Stored data entries
>>>>
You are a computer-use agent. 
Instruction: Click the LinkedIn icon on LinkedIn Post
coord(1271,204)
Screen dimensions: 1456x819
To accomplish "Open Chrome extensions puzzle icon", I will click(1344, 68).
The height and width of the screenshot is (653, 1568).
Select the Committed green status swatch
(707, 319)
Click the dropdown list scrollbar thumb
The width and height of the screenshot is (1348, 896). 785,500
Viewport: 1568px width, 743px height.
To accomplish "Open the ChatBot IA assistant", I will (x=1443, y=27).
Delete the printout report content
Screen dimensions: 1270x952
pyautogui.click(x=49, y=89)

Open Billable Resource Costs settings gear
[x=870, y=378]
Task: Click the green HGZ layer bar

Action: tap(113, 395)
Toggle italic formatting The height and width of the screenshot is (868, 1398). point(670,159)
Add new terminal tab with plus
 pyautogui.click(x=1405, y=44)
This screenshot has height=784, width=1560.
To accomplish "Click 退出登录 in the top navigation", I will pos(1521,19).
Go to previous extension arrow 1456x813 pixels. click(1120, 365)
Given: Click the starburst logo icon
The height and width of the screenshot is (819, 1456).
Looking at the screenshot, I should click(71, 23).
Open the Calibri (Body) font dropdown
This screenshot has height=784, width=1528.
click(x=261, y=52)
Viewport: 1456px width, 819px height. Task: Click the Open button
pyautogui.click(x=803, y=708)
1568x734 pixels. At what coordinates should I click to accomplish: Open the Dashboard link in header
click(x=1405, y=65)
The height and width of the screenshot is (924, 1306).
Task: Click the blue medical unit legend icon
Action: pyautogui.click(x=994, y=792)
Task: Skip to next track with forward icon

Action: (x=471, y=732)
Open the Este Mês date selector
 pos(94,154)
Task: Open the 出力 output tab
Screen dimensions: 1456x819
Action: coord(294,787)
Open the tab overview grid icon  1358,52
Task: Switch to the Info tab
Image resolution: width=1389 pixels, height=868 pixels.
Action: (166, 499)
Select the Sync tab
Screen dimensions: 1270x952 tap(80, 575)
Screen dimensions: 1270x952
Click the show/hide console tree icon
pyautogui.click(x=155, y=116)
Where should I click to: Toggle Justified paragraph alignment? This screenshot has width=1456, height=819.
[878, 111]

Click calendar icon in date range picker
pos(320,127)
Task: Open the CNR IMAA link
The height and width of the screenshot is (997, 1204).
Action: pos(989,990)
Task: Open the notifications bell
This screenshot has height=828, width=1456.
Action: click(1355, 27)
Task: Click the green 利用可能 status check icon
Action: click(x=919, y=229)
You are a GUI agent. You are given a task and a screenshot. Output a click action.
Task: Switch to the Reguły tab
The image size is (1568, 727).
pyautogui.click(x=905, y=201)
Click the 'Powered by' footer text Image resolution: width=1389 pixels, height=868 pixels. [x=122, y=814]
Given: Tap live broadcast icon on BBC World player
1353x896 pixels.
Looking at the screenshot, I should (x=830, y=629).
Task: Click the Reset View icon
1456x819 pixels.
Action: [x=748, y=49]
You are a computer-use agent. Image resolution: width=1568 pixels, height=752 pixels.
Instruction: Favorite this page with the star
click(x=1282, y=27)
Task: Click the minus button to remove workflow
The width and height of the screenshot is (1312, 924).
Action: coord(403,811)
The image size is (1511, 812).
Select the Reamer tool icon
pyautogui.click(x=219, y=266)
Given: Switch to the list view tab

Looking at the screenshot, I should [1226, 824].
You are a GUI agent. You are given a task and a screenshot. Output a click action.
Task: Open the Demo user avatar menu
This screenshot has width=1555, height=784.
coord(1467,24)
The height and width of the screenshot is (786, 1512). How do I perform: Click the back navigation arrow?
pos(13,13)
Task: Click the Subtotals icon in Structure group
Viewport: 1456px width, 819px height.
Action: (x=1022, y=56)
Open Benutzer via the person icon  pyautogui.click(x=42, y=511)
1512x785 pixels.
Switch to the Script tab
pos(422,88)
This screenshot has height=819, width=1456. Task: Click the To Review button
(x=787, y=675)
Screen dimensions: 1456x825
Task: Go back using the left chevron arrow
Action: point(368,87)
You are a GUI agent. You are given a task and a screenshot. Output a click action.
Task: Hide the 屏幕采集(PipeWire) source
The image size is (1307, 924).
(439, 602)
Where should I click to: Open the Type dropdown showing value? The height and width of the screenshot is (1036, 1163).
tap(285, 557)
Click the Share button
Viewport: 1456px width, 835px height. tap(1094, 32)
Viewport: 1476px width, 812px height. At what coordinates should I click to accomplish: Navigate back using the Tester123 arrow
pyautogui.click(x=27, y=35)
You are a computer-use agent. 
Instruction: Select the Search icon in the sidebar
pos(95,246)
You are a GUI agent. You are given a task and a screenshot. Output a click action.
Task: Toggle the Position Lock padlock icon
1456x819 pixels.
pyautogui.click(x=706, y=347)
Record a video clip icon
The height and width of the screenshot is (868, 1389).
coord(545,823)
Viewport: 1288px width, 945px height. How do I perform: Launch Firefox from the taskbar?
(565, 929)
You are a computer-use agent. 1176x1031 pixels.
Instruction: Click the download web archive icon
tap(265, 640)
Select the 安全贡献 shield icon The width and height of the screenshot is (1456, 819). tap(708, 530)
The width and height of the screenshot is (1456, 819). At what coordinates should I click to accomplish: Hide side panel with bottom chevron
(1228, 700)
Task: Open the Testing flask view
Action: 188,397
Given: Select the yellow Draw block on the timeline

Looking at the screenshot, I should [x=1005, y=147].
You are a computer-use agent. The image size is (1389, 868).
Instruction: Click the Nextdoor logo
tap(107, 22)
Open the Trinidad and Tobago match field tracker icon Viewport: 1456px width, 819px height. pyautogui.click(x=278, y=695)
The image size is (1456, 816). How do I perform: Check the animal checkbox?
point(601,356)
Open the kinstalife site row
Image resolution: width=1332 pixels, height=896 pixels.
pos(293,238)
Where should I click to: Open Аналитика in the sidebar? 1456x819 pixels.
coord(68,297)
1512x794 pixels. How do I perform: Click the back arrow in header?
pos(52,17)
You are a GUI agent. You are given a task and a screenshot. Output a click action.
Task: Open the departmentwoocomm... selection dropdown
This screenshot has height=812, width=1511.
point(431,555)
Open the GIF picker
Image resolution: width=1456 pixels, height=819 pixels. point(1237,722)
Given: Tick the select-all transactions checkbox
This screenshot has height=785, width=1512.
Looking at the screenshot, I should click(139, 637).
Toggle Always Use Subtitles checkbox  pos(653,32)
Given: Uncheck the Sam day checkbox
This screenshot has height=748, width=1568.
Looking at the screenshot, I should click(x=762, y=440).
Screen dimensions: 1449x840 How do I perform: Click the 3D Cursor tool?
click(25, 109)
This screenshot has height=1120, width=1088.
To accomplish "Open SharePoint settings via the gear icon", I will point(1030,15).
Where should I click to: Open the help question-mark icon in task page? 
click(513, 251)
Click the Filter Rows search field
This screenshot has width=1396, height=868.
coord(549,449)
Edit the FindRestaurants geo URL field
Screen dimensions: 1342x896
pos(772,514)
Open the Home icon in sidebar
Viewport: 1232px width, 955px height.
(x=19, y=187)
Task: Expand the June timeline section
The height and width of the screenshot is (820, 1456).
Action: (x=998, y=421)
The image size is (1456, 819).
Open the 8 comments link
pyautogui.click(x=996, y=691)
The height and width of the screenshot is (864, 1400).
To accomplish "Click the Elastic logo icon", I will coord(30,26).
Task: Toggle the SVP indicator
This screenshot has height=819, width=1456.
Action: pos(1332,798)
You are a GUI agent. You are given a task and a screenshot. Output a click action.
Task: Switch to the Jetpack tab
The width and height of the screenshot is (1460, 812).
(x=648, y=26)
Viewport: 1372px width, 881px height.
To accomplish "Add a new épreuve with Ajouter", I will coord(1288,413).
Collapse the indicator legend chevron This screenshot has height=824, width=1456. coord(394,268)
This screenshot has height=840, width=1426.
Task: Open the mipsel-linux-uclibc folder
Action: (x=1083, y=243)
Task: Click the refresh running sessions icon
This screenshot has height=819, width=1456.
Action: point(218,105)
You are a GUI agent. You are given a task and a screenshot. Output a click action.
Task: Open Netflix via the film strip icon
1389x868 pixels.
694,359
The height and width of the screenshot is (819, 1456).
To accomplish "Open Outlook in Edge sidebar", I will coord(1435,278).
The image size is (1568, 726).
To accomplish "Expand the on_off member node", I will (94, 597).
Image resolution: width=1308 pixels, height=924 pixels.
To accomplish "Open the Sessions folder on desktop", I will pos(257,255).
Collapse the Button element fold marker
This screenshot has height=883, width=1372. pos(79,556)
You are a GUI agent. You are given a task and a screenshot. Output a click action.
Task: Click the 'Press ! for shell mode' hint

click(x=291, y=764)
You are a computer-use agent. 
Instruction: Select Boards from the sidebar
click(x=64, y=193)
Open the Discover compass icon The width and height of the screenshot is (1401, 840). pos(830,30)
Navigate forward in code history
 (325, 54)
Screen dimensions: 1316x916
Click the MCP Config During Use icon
<<<<
The lines needed run from the first line of the data through the line containing "Given: Click the starburst logo icon"; give them again exactly and nothing else.

Your response
You are a computer-use agent. 
Instruction: Click the LinkedIn icon on LinkedIn Post
coord(1271,204)
Screen dimensions: 1456x819
To accomplish "Open Chrome extensions puzzle icon", I will click(1344, 68).
The height and width of the screenshot is (653, 1568).
Select the Committed green status swatch
(707, 319)
Click the dropdown list scrollbar thumb
The width and height of the screenshot is (1348, 896). 785,500
Viewport: 1568px width, 743px height.
To accomplish "Open the ChatBot IA assistant", I will (x=1443, y=27).
Delete the printout report content
Screen dimensions: 1270x952
pyautogui.click(x=49, y=89)

Open Billable Resource Costs settings gear
[x=870, y=378]
Task: Click the green HGZ layer bar

Action: tap(113, 395)
Toggle italic formatting The height and width of the screenshot is (868, 1398). point(670,159)
Add new terminal tab with plus
 pyautogui.click(x=1405, y=44)
This screenshot has height=784, width=1560.
To accomplish "Click 退出登录 in the top navigation", I will pos(1521,19).
Go to previous extension arrow 1456x813 pixels. click(1120, 365)
Given: Click the starburst logo icon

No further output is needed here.